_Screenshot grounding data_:
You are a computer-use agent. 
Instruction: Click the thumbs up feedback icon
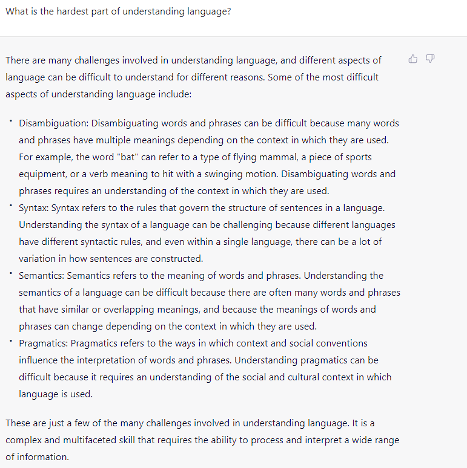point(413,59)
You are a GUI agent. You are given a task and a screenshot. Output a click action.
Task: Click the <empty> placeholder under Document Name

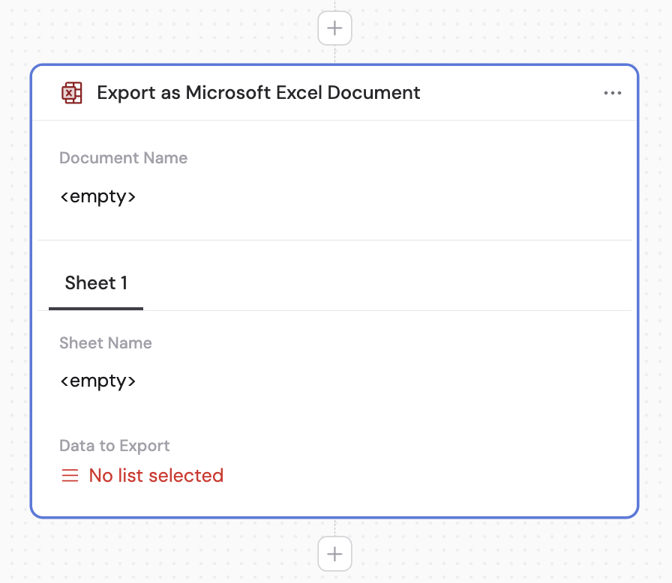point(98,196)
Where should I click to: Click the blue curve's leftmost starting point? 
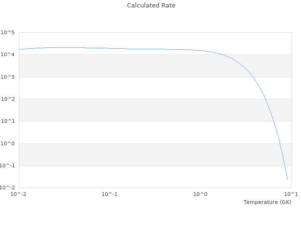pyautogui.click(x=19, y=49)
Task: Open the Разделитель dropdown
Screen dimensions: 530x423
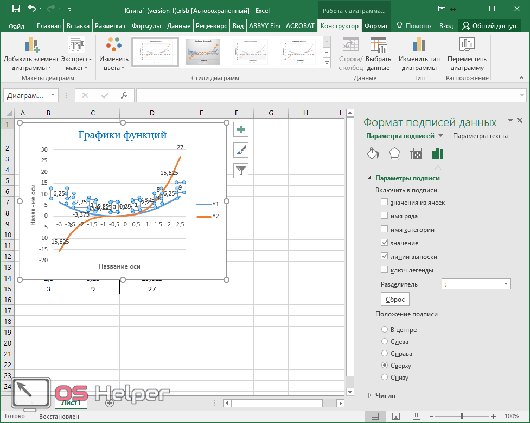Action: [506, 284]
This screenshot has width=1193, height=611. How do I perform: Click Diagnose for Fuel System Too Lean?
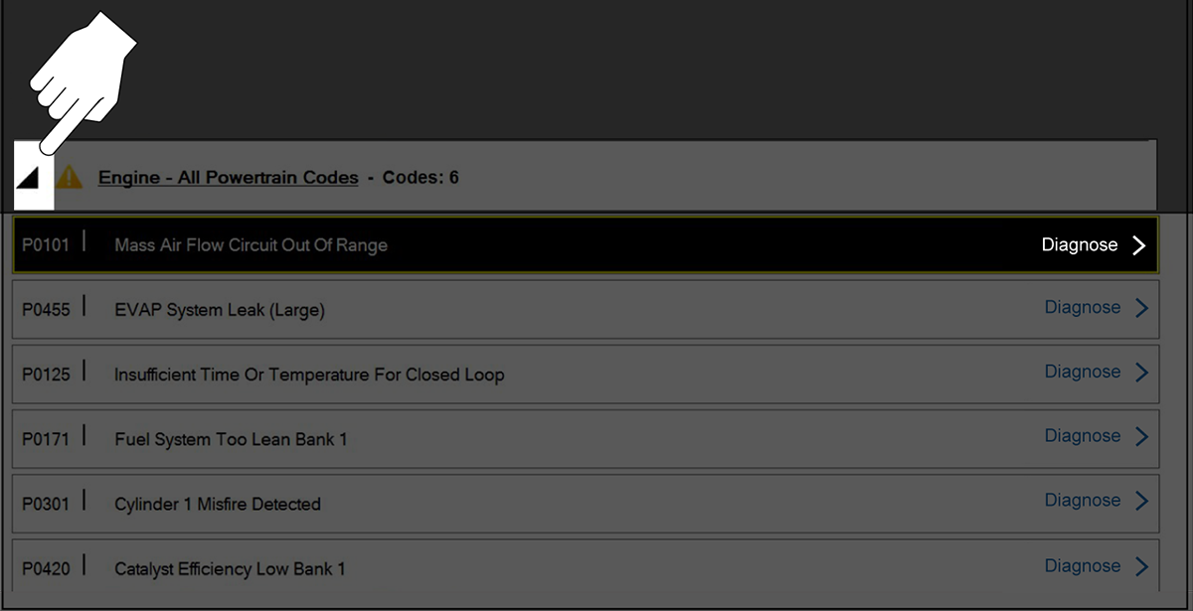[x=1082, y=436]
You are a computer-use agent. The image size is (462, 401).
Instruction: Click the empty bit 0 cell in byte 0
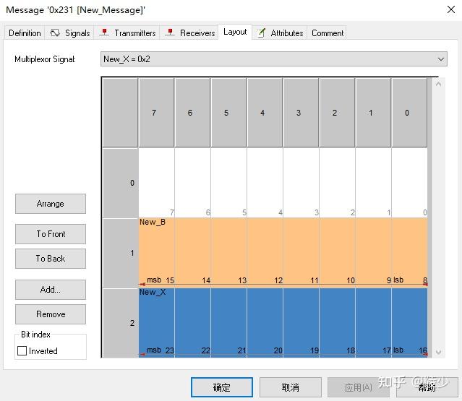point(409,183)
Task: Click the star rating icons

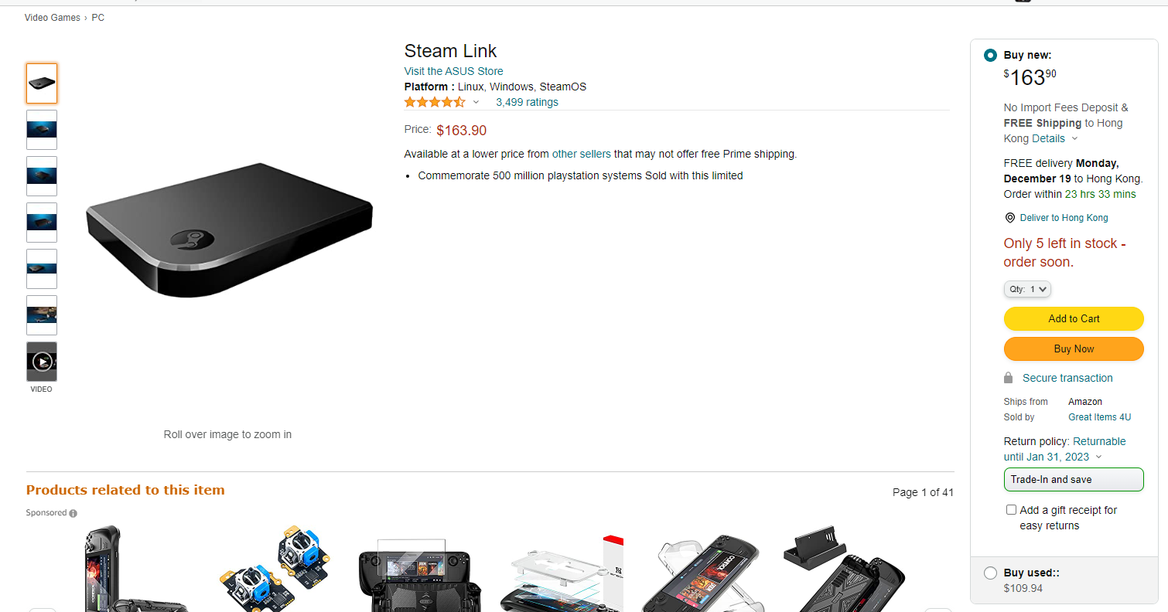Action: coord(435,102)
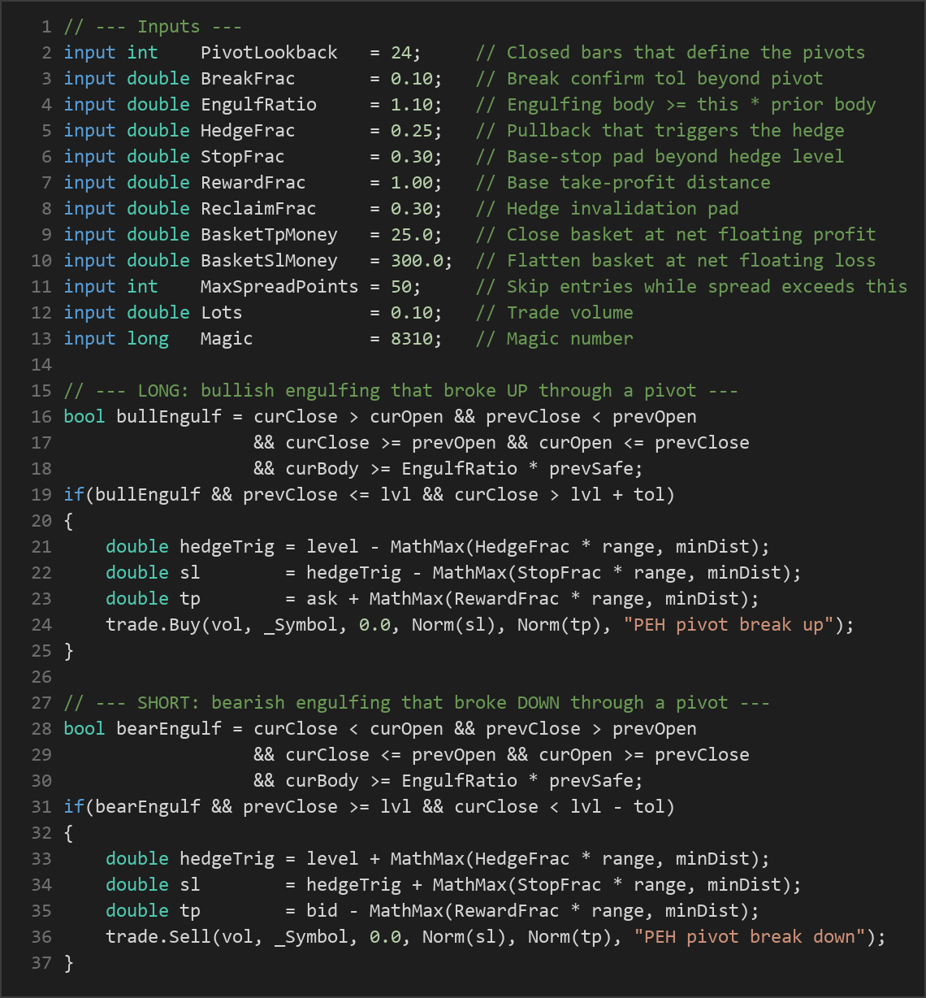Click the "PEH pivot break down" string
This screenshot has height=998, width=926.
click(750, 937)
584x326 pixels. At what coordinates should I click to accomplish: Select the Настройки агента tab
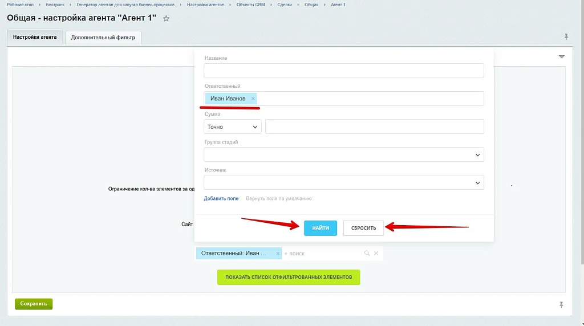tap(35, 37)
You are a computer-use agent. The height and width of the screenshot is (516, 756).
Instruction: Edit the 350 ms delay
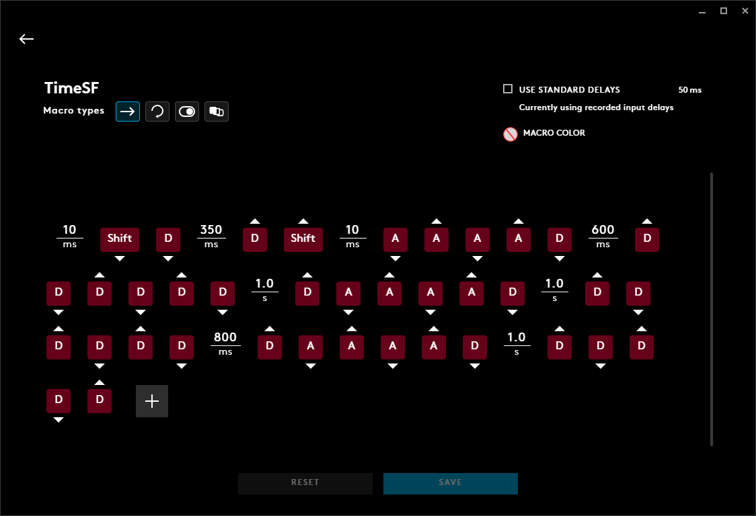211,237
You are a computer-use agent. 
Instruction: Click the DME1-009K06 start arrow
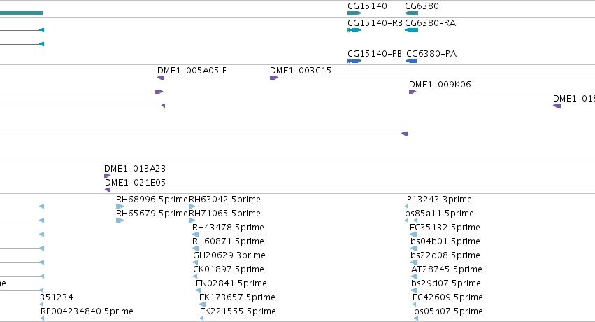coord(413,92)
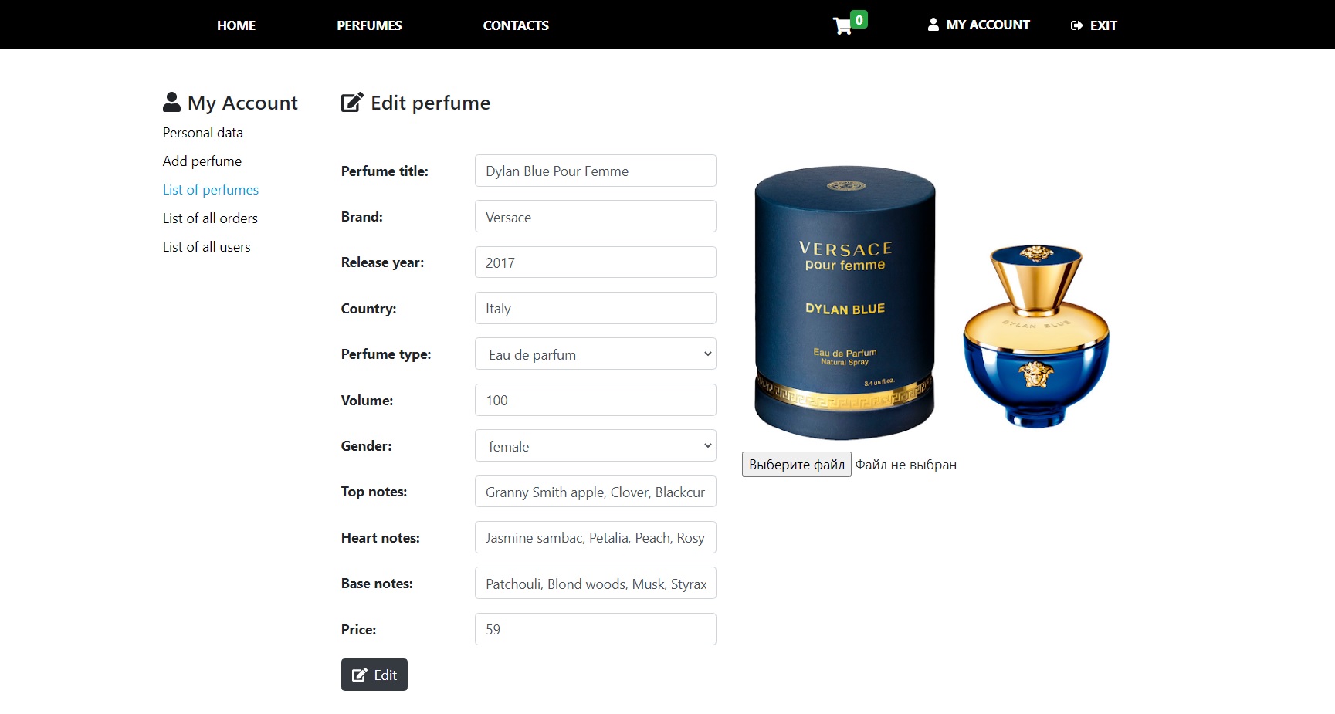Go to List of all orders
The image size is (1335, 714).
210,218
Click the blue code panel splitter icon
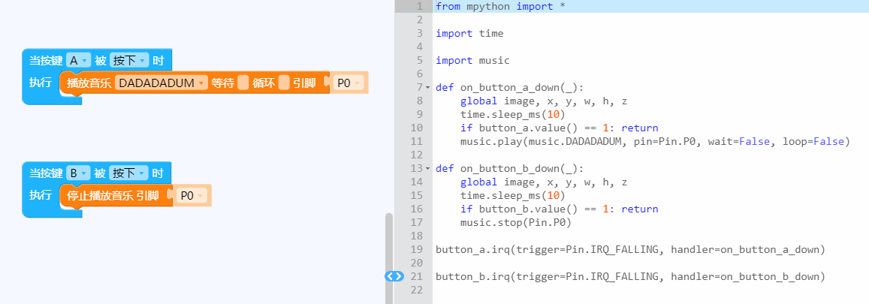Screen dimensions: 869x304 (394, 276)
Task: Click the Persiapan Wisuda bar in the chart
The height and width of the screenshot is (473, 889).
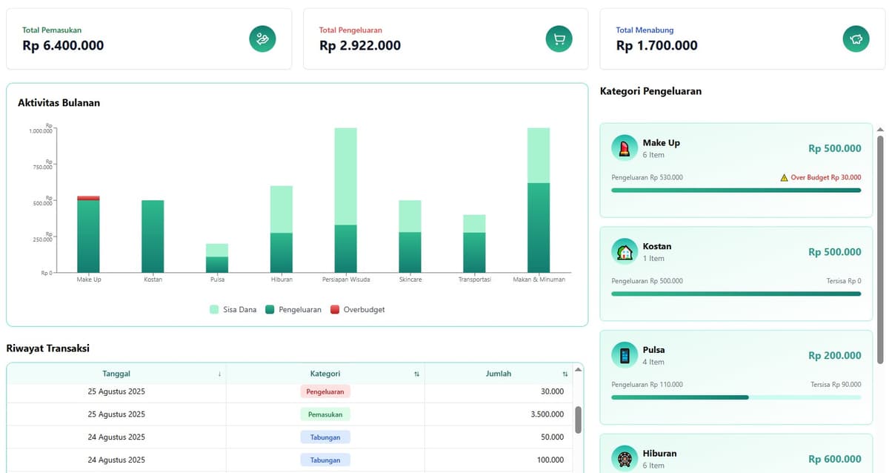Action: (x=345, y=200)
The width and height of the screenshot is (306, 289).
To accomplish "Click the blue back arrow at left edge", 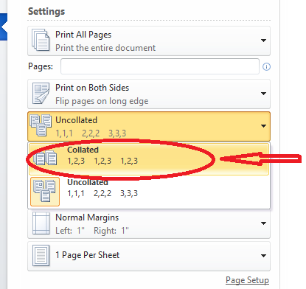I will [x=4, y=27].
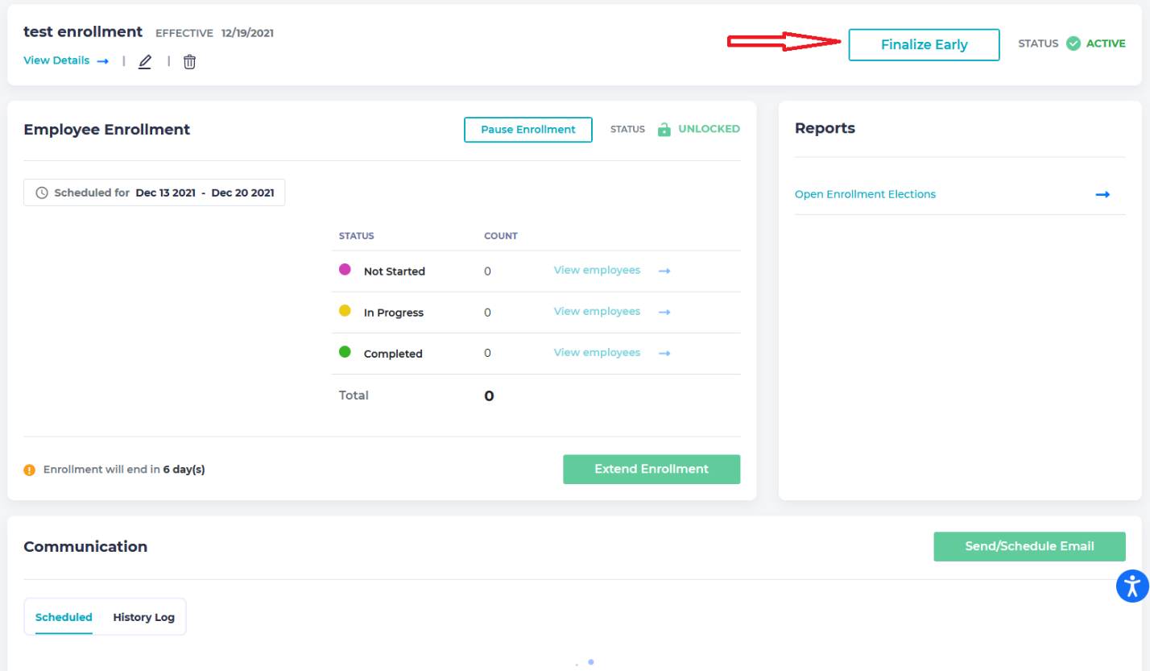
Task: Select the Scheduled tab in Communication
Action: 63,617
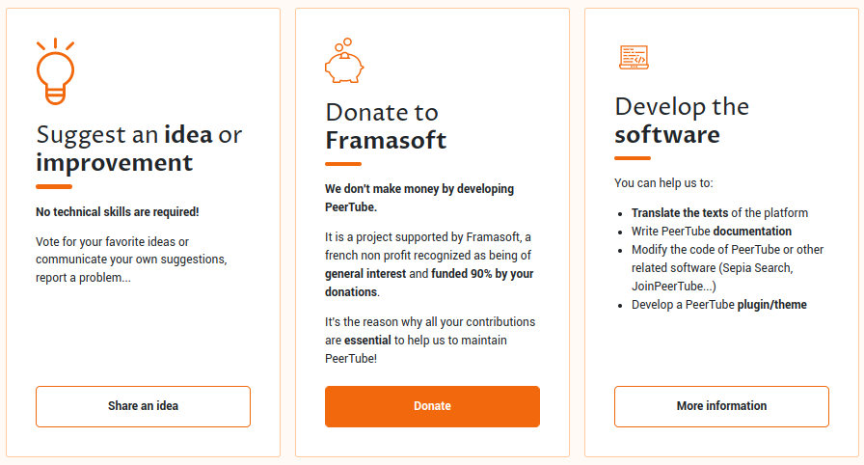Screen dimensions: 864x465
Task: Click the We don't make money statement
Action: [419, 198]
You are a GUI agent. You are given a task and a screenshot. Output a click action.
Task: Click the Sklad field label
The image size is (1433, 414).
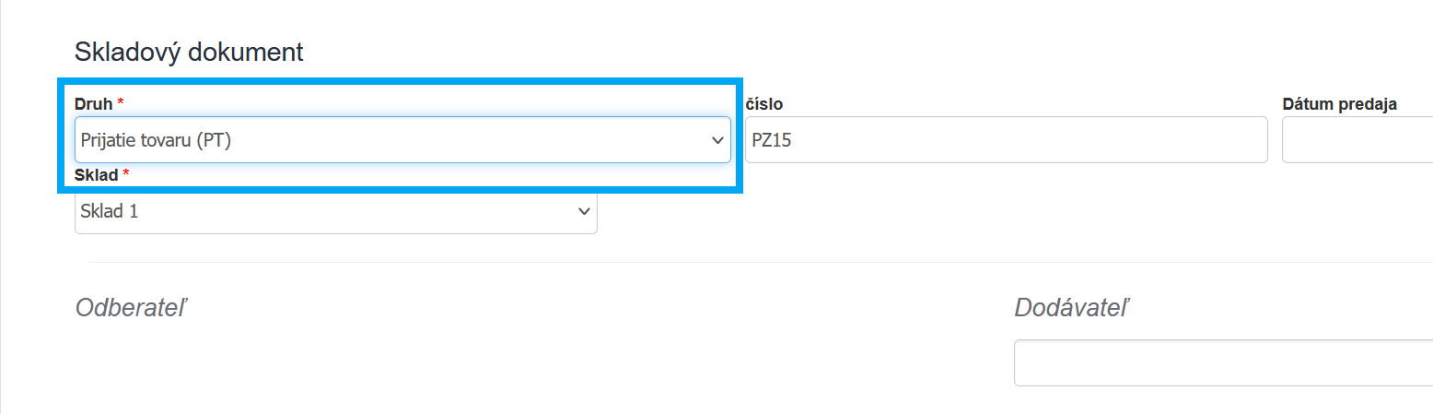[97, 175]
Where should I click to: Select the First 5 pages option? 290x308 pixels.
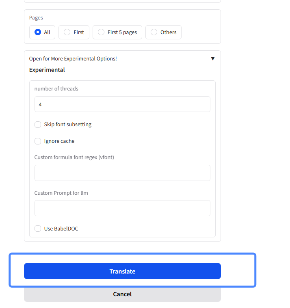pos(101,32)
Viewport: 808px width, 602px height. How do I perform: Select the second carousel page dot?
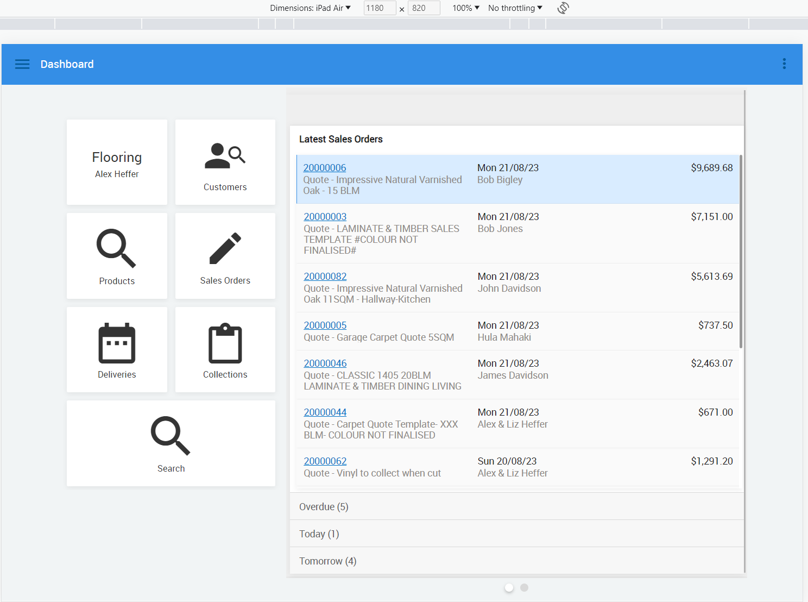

_YOUR ASSIGNMENT_: Give again, unchanged, only the lines from the line containing "Where should I click to: Select" to the last line of the records above. Pictures do not belong in the copy.

_OUTPUT FOR THIS TASK_:
Where should I click to: Select the First 5 pages option? 290x308 pixels.
pos(101,32)
Viewport: 808px width, 602px height. How do I perform: Select the second carousel page dot?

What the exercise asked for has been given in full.